> _TASK_
The answer must repeat every record exactly, with no pictures in it.

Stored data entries
* * *

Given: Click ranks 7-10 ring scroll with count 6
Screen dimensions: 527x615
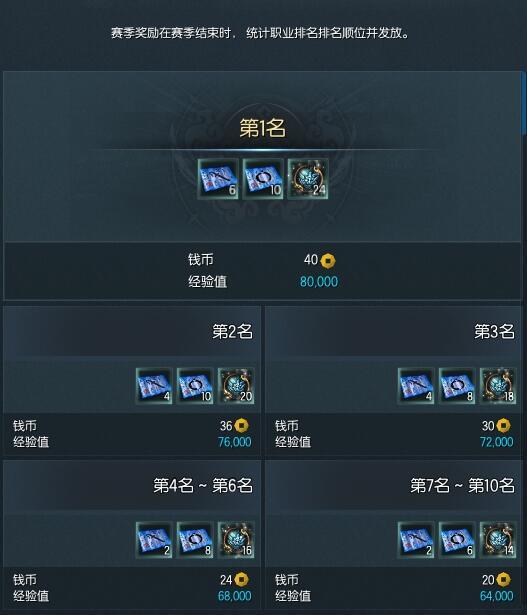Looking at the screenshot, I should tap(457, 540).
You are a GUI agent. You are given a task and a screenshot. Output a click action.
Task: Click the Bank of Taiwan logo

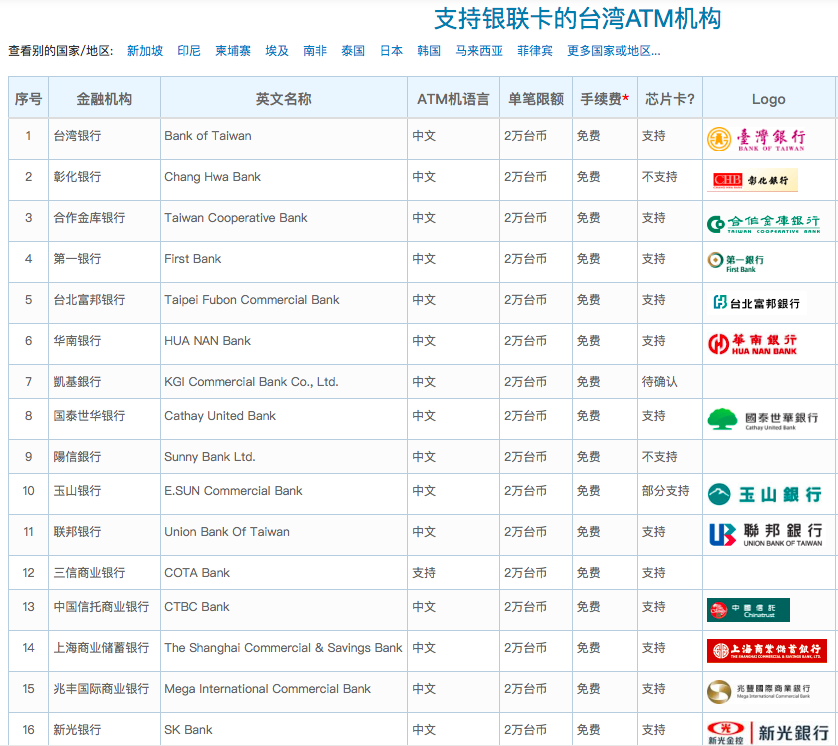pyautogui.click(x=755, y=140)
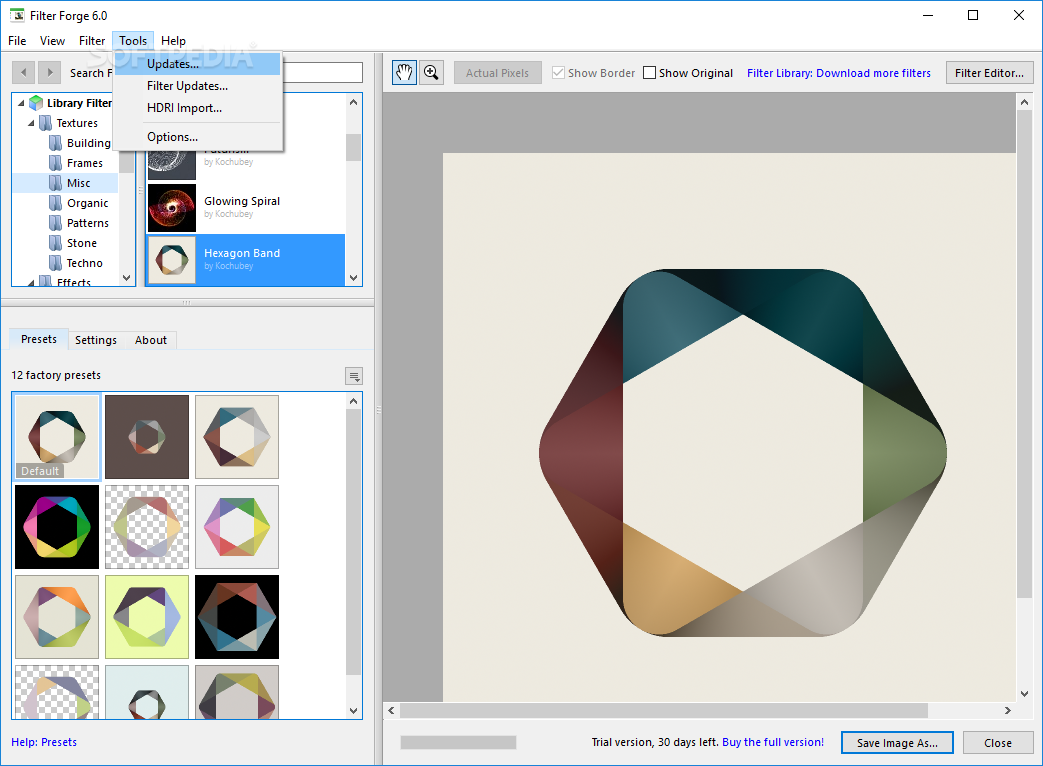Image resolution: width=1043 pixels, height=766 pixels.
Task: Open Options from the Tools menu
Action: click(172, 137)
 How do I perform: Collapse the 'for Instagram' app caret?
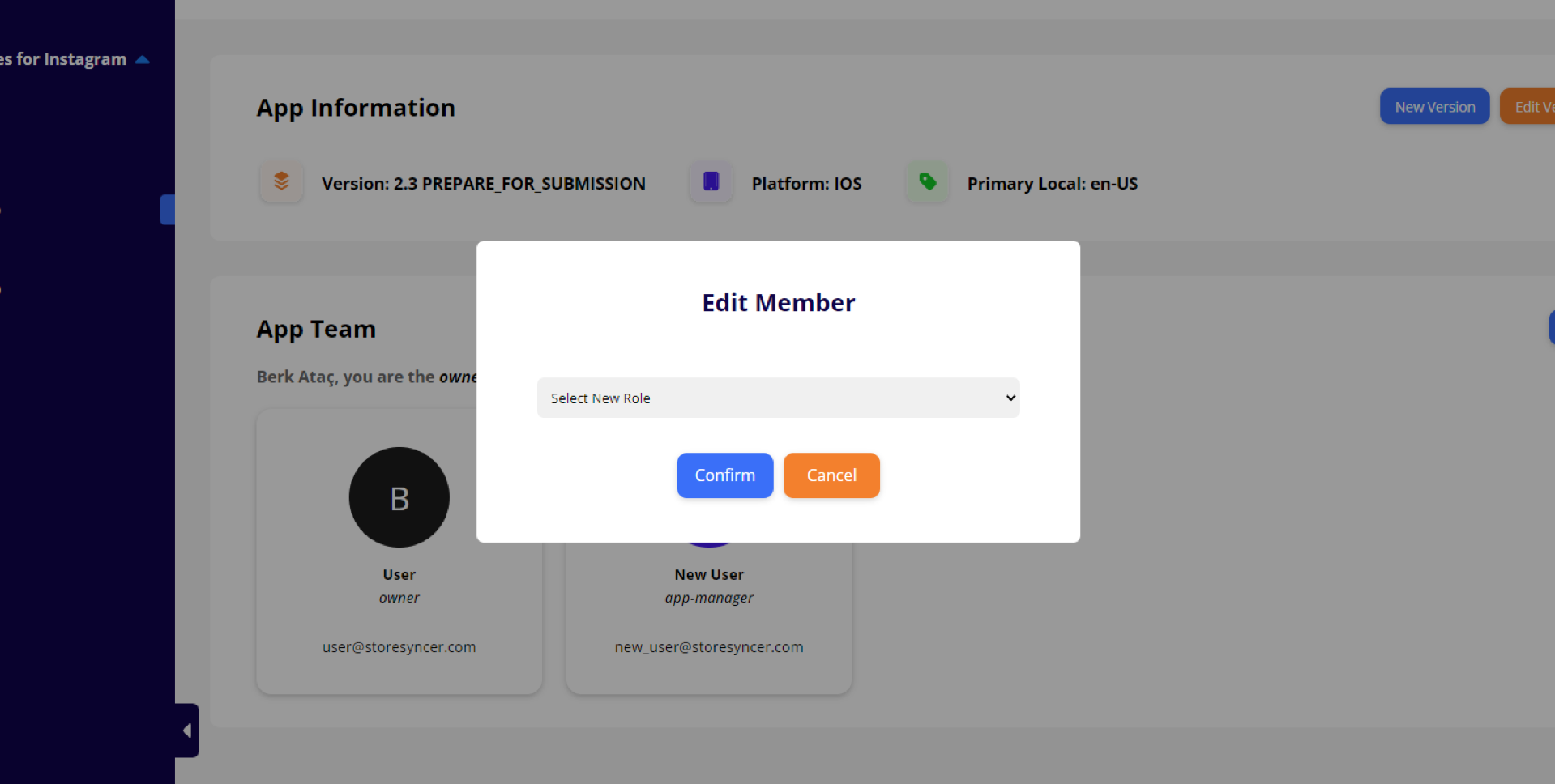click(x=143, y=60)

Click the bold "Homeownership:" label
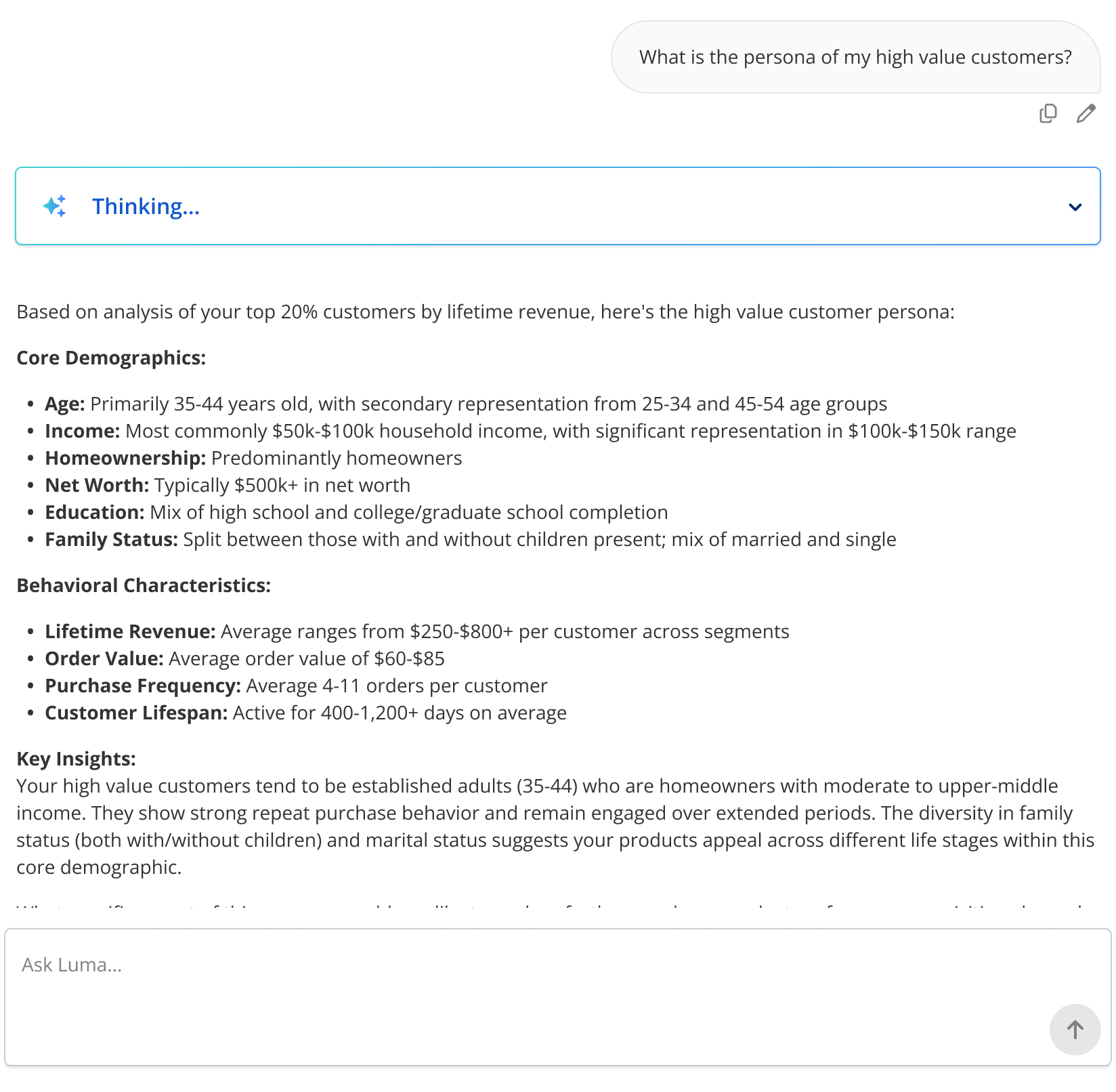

* * *

> _ANSWER SECTION_
Given: Click ranks 7-10 ring scroll with count 6
Screen dimensions: 527x615
Looking at the screenshot, I should tap(457, 540).
You are a GUI agent. You are given a task and a screenshot. Output a click action.
Task: Click the Bank of Taiwan logo

pyautogui.click(x=755, y=140)
Image resolution: width=1043 pixels, height=766 pixels.
Task: Open Options from the Tools menu
Action: click(172, 137)
 How do I perform: Collapse the 'for Instagram' app caret?
click(x=143, y=60)

Click the bold "Homeownership:" label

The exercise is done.